“Sabayon, you’re cut.” And now I am a KDE convert.

I had to remove Sabayon from my system. Sorry, I just had to.
It lasted until sometime in November, but eventually it was driving me nuts and I just could not take it any more.
Whilst it was not the worst Linux I ever used (I would probably pick it over Ubuntu with a unity desktop). I found I spent more time trying to configure it than using it.
Well, sometimes you have to suffer and then good things happen. On my workshop computer I installed Mageia 3. Given that the workshop computer is really old I was impressed by how fast it ran, considering it was using KDE.

I installed Kubuntu, and as per my install of Mageia on my workshop computer, I was very surprised at how it had matured, become usable and was quick to load.

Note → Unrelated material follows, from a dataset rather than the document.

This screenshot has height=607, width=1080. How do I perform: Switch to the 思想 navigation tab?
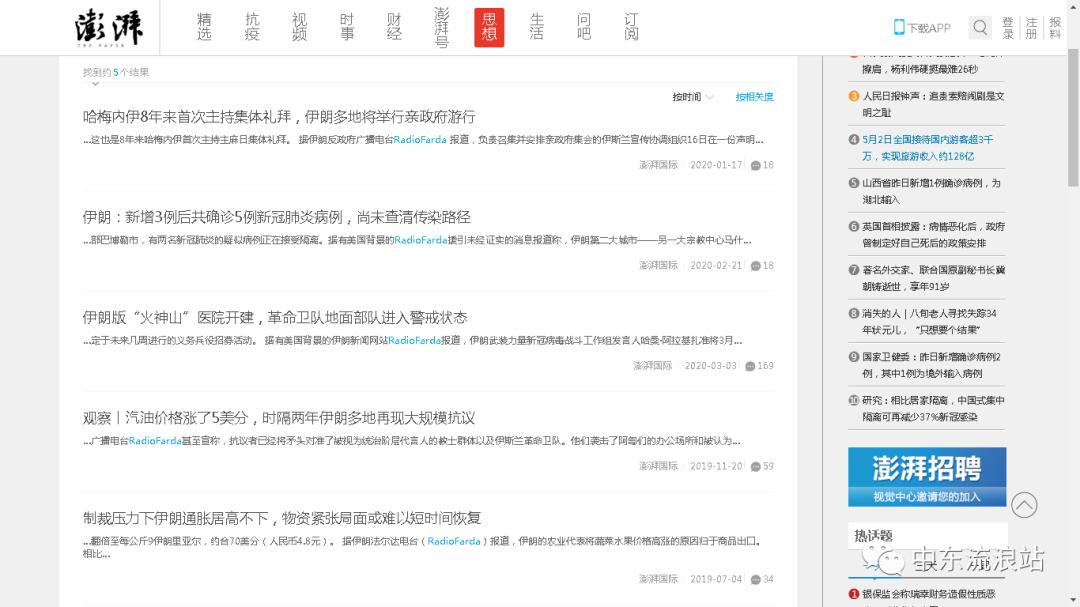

The thing that drove me mad with Sabayon was the installers for packages Rigo and Entropy. There were too many manual things to remember to do. Trying to find a package in that lot was irritating. I hate it when something is stripped of all functionality in the name of being light weight and fewer buttons etc, but made it more difficult and less functional (sort of like Gnome 3 and Unity).
The final straw was when an update came through and screwed up my system. I did not pay attention to the type of update clicked OK and then it went and installed a Kernel update.
This then broke all sorts of things that were previously working. I still had not got some programs to work and I seemed to be going round in circles. I wrote previously about how I screwed up my system; well this time it was Sabayon. As I was trying to do something I needed a distro that would allow me to do that and not spend all my time trying to fix things – I need something that was better (for me).